The primary rule of statutory construction is to ascertain and give effect to the intention of the Legislature. City of Grand Rapids v. Crocker, 219 Mich 178, 182; 189 NW 221 (1922). The intent may be gathered by reading the statute in connection with other pertinent provisions of the statute. Roberts Tobacco Co v. Dep't of Revenue, 322 Mich 519, 530; 34 NW2d 54 (1948). The express mention of one thing in a statute implies the exclusion of other similar things. Sebewaing Industries, Inc v. Village of Sebewaing, 337 Mich 530, 545; 60 NW2d 444 (1953).

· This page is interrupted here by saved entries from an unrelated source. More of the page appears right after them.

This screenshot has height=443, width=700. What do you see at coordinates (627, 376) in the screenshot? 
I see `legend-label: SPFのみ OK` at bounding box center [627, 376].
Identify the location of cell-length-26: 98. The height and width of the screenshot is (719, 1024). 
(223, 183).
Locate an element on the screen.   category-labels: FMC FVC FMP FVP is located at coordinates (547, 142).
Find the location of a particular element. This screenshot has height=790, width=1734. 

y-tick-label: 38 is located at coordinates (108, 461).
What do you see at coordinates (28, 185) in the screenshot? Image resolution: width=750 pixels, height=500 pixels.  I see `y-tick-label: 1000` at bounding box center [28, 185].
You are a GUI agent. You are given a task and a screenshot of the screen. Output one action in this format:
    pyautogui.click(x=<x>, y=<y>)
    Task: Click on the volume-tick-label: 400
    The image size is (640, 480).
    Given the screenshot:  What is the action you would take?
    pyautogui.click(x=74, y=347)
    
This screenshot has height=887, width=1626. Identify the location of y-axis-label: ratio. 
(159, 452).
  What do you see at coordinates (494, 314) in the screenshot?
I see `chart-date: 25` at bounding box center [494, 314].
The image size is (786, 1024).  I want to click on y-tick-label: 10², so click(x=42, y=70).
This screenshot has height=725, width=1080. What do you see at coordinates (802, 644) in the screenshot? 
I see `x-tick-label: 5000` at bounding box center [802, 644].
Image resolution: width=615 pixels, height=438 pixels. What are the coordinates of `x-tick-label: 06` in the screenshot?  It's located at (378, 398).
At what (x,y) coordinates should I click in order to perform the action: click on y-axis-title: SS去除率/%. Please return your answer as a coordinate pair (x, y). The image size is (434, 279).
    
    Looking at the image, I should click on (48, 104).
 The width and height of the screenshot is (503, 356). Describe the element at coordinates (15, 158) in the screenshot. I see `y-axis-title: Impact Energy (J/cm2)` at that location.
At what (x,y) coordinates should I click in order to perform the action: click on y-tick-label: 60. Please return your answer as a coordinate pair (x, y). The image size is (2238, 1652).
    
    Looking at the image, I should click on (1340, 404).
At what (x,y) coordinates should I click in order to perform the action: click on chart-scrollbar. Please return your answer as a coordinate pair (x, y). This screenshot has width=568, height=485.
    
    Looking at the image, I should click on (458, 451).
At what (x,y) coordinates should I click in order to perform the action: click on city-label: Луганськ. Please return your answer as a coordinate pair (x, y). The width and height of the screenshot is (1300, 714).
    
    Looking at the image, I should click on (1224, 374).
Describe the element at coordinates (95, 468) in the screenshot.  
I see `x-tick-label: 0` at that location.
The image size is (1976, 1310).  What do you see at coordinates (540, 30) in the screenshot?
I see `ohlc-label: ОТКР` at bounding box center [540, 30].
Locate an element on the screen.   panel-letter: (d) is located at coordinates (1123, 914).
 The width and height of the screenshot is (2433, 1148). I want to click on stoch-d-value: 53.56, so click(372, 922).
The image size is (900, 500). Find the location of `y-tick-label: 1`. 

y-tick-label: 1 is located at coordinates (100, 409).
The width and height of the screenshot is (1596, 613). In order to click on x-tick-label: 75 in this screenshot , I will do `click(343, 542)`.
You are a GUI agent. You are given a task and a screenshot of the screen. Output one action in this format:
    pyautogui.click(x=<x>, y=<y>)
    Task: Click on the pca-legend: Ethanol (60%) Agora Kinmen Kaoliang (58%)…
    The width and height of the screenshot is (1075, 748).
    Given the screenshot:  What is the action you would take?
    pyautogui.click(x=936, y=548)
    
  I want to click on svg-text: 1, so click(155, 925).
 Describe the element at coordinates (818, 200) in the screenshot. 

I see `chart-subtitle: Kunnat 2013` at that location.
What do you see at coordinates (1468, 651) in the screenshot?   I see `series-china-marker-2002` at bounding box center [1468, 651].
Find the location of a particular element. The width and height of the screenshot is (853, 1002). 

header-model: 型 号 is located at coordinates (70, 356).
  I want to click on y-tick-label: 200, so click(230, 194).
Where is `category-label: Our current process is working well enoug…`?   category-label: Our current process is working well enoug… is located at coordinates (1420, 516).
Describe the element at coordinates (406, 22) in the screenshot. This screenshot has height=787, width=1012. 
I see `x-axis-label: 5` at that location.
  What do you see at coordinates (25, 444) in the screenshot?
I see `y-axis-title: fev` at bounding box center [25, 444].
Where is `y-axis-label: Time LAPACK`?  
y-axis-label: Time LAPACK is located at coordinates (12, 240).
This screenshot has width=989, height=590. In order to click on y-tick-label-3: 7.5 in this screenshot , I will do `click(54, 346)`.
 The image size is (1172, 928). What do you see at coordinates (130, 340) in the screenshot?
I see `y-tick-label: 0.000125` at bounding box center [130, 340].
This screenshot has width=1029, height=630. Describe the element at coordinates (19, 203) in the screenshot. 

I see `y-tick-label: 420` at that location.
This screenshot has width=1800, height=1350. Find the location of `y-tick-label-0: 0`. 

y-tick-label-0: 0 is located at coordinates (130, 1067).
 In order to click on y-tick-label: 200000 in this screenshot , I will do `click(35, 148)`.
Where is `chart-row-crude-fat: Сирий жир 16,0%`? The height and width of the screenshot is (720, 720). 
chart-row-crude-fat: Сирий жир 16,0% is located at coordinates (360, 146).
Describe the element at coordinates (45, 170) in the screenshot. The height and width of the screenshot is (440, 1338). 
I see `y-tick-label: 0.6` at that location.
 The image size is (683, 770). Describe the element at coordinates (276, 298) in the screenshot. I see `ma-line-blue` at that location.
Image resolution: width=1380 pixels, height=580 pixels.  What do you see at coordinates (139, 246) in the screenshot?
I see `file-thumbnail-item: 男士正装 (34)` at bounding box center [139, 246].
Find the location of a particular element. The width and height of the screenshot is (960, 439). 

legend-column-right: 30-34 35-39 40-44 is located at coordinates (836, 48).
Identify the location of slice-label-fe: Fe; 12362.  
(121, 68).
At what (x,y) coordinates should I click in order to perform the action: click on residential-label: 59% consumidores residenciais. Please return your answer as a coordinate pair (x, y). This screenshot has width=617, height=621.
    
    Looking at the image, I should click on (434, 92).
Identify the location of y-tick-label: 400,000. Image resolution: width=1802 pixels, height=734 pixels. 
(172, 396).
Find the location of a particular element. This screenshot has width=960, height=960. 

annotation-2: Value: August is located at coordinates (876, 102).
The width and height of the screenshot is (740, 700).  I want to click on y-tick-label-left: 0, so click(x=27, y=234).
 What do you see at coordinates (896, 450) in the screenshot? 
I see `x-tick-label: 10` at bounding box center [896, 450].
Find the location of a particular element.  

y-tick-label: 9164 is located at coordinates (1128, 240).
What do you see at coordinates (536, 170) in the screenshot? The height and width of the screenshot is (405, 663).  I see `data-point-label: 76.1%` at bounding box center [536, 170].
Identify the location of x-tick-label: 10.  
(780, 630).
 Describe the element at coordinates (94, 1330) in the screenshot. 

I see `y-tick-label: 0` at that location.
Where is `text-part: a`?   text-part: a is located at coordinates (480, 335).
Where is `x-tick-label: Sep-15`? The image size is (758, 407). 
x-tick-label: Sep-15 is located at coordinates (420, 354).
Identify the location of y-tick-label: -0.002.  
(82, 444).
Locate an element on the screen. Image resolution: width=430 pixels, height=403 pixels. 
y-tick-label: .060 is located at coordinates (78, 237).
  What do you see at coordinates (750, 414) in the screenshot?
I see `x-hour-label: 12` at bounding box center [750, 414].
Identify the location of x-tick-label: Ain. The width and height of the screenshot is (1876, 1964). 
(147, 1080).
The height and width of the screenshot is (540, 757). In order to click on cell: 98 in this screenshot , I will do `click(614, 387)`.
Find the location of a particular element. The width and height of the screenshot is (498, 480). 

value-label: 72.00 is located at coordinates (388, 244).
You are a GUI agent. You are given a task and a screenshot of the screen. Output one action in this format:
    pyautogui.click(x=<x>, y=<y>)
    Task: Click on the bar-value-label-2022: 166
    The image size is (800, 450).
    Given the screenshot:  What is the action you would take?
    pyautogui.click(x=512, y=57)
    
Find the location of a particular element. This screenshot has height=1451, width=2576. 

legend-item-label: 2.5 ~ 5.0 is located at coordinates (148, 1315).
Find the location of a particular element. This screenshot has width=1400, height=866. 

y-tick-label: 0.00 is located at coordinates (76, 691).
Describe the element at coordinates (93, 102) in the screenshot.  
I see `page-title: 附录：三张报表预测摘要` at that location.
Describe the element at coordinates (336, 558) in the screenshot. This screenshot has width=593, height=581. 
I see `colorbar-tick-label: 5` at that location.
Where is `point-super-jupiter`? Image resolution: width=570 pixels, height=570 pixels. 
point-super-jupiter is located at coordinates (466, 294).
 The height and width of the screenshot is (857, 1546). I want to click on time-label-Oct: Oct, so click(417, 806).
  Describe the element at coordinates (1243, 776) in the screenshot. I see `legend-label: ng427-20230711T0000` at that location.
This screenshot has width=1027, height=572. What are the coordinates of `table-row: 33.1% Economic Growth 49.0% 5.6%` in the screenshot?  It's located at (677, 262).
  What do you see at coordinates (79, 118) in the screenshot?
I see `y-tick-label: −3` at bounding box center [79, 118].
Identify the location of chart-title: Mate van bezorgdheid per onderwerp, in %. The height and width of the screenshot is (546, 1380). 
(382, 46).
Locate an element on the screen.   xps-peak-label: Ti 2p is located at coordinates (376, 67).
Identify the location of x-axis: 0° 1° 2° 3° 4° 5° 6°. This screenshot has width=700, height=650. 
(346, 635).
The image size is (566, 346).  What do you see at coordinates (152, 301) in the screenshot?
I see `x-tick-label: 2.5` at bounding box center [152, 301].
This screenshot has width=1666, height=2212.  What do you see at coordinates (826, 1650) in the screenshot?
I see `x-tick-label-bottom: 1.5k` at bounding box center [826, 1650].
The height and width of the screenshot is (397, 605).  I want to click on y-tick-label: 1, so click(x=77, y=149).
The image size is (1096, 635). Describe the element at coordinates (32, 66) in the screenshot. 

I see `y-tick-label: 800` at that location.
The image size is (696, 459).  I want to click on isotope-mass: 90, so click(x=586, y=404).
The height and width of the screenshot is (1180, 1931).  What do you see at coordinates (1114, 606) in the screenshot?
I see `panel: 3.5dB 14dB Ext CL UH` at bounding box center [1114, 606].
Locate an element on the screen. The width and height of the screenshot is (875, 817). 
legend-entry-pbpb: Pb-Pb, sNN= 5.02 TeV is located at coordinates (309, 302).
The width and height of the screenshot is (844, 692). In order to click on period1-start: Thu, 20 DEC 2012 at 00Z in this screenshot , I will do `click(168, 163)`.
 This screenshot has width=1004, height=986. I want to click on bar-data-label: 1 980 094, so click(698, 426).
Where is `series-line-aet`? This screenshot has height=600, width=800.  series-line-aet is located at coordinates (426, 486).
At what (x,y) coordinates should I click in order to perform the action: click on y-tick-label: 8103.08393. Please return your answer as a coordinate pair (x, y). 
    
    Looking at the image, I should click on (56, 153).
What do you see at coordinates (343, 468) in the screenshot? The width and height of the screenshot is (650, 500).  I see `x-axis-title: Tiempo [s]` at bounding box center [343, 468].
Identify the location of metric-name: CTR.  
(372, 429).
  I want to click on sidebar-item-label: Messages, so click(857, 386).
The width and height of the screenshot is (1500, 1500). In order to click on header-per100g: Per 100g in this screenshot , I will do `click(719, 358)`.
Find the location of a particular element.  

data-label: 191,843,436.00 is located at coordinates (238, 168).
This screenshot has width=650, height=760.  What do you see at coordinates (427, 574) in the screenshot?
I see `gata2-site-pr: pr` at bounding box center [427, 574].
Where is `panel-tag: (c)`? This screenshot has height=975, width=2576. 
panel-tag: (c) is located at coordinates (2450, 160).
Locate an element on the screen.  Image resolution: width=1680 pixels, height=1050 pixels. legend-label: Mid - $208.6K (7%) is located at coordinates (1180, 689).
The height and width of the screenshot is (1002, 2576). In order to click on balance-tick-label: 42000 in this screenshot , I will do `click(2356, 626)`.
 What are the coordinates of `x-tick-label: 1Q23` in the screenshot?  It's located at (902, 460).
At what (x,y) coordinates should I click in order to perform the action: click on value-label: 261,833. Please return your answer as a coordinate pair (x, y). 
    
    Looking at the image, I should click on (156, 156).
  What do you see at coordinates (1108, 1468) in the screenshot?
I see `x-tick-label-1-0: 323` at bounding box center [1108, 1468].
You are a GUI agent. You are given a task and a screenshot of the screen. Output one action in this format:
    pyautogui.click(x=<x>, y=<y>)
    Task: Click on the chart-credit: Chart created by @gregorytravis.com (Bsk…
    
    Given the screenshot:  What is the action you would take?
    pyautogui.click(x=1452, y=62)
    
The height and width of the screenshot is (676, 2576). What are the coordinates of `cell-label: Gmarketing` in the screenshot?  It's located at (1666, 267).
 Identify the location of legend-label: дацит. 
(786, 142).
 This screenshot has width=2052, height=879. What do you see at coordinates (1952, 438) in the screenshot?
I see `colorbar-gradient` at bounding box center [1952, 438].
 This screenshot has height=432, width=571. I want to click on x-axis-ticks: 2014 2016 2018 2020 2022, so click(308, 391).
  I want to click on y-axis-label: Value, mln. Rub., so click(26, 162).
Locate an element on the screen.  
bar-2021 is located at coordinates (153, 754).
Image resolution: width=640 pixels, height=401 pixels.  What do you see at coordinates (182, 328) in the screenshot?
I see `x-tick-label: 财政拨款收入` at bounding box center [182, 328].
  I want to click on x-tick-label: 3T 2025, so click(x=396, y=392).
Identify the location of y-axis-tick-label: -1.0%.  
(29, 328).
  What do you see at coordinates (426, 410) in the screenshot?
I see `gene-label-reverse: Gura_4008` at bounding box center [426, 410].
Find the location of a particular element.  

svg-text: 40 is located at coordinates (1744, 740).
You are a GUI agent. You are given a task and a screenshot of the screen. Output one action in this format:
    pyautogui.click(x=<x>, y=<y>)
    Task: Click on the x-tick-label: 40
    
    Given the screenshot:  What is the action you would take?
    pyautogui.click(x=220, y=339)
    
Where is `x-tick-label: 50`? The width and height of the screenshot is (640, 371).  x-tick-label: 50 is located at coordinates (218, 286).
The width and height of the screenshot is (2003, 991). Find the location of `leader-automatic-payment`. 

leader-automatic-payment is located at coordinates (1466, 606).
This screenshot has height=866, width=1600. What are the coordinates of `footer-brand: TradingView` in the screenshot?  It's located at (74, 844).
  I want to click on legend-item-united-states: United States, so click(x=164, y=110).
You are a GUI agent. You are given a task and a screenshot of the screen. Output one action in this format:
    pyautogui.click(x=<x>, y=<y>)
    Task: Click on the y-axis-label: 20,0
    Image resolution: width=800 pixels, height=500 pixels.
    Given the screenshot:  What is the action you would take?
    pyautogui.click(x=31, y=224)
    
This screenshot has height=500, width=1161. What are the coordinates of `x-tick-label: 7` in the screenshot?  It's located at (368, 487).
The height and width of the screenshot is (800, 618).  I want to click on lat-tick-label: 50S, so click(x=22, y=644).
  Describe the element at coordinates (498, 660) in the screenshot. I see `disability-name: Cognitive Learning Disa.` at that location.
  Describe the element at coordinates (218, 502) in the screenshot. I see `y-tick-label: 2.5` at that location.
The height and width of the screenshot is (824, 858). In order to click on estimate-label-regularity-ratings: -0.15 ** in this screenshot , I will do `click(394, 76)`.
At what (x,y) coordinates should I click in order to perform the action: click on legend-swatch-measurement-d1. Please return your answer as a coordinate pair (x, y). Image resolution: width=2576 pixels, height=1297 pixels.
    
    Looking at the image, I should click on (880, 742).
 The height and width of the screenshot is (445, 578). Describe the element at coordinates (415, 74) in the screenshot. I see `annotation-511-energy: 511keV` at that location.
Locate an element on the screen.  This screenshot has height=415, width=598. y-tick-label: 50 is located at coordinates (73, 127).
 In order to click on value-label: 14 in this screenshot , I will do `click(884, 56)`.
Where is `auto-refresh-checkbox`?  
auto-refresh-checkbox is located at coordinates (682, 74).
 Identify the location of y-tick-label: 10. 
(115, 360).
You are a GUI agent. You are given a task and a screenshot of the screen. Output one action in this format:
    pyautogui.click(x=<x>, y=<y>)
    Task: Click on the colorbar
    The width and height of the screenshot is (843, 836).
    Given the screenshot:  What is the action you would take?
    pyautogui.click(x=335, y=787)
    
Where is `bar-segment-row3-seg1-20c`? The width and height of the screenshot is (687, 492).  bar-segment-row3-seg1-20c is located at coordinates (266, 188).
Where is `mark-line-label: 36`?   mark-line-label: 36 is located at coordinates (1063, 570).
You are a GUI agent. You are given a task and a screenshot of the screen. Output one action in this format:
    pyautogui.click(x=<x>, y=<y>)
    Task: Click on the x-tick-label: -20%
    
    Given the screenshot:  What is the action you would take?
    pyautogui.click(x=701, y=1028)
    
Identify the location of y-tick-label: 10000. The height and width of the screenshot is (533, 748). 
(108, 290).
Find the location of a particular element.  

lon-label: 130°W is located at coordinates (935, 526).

Reading Act 280, Secs. 111a and 111b together, the intent of the Legislature is manifest that the duty of the Director of the Department of Social Services to adopt forms, after consultation with affected providers, relates to information to be furnished by providers of medical services, to the extent administratively feasible, upon forms compatible with the forms such providers are required to file with other regulatory agencies. Had the Legislature intended to require the Director to adopt a form for requesting medical records from a provider, it could have readily done so. Instead, it required only that the notice be given by registered mail, receipted by the addressee.

It follows that the Director of the Department of Social Services is authorized to request medical records as part of the audit process of claims for payment of medical services submitted by the providers of the medical services. The Director of the Department of Social Services, however, is not required by the Legislature to adopt a form, after consultation with providers, to be utilized by the director in making the request.

It is my opinion, in answer to your first question, that the Director of the Department of Social Services may request medical records from a provider of medical services relating to a claim for medical services rendered without first adopting after consultation with providers a form upon which such request by the director shall be made.

Your second question is:

Can the Director of the Department of Social Services require originals of the "specific medical records" requested under MCL 400.111a(7)(e)(ii); MSA 16.490(21a)(7)(e)(ii)?

Act 280, MCL 400.111b(6); MSA 16.490(21b)(6), states that a provider shall retain each record necessary to document fully the extent of the cost of services, supplies, or equipment provided to a medically indigent person. In Act 280, MCL 400.111b(7); MSA 16.490(21b)(7), the Legislature has required the provider to make available such records "for examination and photocopying" by agents of the Director of the Department of Social Services, the Department of Attorney General, and federal authorities. Thus, the Director of the Department of Social Services may accept photocopies of medical records in response to notice requesting the medical record, as along as the originals are available to ensure that no alteration has occurred.

It is my opinion, in answer to your second question, that the Director of the Department of Social Services can require original medical records to be furnished by the providers, but may accept verifiable photocopies of those records in lieu of the originals.